Denis, not able to make head or tail of this effusion, laughed again, which brought Jerry Jerk with a bound over the bar.
“See here, Mister Cobtree,” he hissed, coming close to him; “I likes you; you’re the only one in the village I does like. Oh, I’m not wanting anything from you; I’m just speaking the truth—you’re the only one in the village I haven’t hanged in my mind, and, what’s more to the point, you won’t blab if I tell you (but there, I know you won’t), you’re the only one in the village I couldn’t get hanged?”
“What on earth do you mean?” said the squire’s son.
“What I’ve said,” replied the urchin, “just what I’ve said, and not another word do you get from me but this: listen! Do you hear that sexton in there a-mumbling? Well, what’s he mumbling about? Ah, you don’t know, and I don’t know (leastways not exactly), but there’s one who does. Come over here,” and he led Denis to the back window and pointed out over Romney Marsh. “She knows, that there Marsh. She knows everything about this place, and every place upon her. Why, I’d give up everything I’ve got or shall get in this world, everything—except that schoolmaster’s neck—to know all she knows, ‘cos she knows everything, Mister Cob tree, everything, she does. In every house there’s murmurings and mumblings a-going on, and in every dyke out there there’s the same ones, the very same ones agoing. You can hear ‘em yourself, Mister Cobtree, if you stands amongst ‘em. You try. But, oh, Mister Denis”—and he grabbed his arm imploringly—“don’t try to understand them dykes at night. She don’t talk then, she don’t; she does—she just does then. She does all wot the mumbles and murmurs have whispered to do; and it’s death on the Marsh at night. I found that out,” he added proudly. “Do you know how?”
“How?” queried Denis.
“By going out on her in the day, and gradually getting used to wot she says; that’s how; and that’s the only way.”
Just then a most infernal noise arose from the front of the inn, and before Denis had disengaged himself from the earnest clutches of his guardian angel, and before the murmurs of ]Mr. IVIipps had ceased in the kitchen, the bar was swarming with seamen—sailors— rough mahogany men with pigtails and brass rings, smelling of tar and, much to the admiration of Jerk, reeking of rum, filling the room with their jostling, spitting, and laughing, and their calls on the potboy to serve ‘em with drink. But their entrance was so sudden, their appearance so startling, and their behaviour so alarming, that the young hangman was for the moment off his guard, for there he stood open-mouthed and awestruck, watching the giants help themselves freely from the great barrels. To Denis they had come with no less surprise. He had seen preventer men before; he had many friends among the fishermen, but these were real sailors, men-o’-war, who had lived through a hundred sea-fights, and seen hellfire on the high seas— real sailors, King’s men. Yes, the King’s men had come to Dymchurch.

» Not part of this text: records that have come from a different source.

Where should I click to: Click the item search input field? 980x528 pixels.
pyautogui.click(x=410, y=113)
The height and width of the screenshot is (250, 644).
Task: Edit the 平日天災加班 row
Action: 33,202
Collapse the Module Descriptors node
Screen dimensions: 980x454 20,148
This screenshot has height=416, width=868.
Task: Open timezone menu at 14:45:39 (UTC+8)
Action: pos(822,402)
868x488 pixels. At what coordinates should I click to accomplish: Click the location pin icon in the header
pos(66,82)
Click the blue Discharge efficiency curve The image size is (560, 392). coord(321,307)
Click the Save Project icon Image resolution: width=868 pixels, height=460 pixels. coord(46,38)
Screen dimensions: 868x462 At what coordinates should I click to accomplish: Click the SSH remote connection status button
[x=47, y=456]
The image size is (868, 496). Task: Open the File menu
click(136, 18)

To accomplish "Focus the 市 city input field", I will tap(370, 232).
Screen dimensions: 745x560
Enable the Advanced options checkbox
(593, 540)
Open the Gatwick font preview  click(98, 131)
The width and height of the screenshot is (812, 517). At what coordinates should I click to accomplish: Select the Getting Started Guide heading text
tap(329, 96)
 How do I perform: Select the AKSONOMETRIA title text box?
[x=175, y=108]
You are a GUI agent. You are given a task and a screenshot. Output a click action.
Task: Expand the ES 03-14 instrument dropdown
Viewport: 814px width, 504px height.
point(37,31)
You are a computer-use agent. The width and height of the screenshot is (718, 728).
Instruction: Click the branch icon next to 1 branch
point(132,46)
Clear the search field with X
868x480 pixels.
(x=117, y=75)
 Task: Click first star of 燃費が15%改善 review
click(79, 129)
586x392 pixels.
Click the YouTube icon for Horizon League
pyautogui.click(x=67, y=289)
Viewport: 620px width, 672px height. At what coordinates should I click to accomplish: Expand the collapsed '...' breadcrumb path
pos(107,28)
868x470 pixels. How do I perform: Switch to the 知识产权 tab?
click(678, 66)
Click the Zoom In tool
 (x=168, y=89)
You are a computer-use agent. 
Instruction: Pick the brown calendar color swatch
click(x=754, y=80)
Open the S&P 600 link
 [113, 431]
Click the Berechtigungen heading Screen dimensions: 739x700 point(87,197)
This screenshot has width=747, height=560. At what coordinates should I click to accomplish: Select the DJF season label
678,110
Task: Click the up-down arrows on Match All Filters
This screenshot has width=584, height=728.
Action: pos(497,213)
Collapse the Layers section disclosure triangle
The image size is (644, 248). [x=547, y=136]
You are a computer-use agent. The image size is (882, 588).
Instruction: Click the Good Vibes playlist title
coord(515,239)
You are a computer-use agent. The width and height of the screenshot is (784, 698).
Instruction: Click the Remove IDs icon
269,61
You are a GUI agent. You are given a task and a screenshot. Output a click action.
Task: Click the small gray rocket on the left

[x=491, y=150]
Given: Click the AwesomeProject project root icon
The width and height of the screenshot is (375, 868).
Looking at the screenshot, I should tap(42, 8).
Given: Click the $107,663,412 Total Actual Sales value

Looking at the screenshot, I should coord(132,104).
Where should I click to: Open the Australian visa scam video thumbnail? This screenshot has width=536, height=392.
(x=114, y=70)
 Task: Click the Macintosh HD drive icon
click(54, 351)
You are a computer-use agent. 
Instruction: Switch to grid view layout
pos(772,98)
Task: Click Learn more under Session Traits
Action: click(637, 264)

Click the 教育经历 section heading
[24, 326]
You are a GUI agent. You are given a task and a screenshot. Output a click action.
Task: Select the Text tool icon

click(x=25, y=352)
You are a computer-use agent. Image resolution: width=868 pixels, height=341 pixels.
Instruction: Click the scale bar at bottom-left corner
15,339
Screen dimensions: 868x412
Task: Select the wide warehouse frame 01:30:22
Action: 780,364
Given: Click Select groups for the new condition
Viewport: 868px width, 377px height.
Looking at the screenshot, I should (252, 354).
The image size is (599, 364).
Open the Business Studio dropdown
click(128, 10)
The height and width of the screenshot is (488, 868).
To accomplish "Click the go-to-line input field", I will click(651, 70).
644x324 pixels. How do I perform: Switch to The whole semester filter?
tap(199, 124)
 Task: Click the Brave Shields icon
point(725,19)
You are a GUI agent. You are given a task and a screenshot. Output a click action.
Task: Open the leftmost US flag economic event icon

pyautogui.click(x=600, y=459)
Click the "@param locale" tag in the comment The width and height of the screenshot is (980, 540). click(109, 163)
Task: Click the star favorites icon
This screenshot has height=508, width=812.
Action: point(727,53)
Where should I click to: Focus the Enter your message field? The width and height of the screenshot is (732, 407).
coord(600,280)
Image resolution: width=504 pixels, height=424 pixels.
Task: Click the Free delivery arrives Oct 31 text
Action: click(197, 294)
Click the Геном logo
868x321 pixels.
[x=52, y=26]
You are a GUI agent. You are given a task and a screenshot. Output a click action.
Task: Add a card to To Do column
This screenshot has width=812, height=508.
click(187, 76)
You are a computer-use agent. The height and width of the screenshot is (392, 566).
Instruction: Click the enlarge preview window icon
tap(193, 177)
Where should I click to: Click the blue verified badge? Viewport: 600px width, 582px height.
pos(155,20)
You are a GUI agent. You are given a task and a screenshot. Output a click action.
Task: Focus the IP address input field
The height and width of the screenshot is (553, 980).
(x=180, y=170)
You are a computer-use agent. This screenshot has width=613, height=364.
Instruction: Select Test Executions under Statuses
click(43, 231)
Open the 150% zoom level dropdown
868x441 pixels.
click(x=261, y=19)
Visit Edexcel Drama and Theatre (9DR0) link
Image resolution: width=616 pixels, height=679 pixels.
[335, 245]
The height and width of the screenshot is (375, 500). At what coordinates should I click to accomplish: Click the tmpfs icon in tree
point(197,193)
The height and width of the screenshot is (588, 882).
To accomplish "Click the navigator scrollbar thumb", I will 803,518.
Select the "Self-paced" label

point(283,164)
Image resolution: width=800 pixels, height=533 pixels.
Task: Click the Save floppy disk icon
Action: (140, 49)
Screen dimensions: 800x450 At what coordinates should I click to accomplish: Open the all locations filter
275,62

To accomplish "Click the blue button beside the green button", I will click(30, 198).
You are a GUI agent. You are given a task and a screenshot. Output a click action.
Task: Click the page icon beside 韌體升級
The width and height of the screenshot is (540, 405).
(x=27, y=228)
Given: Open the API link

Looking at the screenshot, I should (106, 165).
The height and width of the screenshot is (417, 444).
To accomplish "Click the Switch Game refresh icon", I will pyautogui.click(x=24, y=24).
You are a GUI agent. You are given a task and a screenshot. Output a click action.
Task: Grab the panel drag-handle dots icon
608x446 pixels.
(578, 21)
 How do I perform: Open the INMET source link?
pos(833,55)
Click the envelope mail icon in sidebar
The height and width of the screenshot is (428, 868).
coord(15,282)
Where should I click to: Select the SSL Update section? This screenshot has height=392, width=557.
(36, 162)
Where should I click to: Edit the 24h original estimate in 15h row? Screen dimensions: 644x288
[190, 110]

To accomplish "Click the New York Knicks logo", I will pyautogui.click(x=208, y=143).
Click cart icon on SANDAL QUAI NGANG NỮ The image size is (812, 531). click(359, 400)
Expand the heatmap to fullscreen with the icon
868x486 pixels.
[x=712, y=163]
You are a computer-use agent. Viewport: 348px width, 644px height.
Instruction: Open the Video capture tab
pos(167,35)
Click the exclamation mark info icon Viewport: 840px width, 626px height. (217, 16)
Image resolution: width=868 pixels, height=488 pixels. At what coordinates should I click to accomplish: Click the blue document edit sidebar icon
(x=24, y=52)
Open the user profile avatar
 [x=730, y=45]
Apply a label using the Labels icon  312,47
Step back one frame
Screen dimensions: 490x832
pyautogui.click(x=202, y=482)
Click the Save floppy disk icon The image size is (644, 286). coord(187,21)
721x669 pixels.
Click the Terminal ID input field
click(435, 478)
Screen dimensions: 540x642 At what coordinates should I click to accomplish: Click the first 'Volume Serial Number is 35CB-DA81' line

JUST as suddenly as the pandemonium had begun, just so suddenly did it cease, for there strode through the door a short, thickset man, with a bull neck and a red face, a regular rough fighting dog, who, by his dress and the extraordinary effect he produced upon the men, Denis and Jerk at once knew to be an officer.
“Bo’sun,” he said in a thick voice, addressing one of the sailors, “in a quarter of an hour pipe the men outside the inn, and we’ll see to the billeting. Meantime make ‘em pay for their drinks and no chalking. Hi, youngster!” he cried, catching hold of young Jerk by the ear, “if you’re the potboy, tumble round behind and look after your job.” Jerk, mentally consigning him to the gibbet, did as he was ordered, for his ear was hurting horribly.
“And now, sir,” went on the officer, addressing himself to Denis, “is there anyone in this law-forsaken hole who can answer questions in King’s English ?”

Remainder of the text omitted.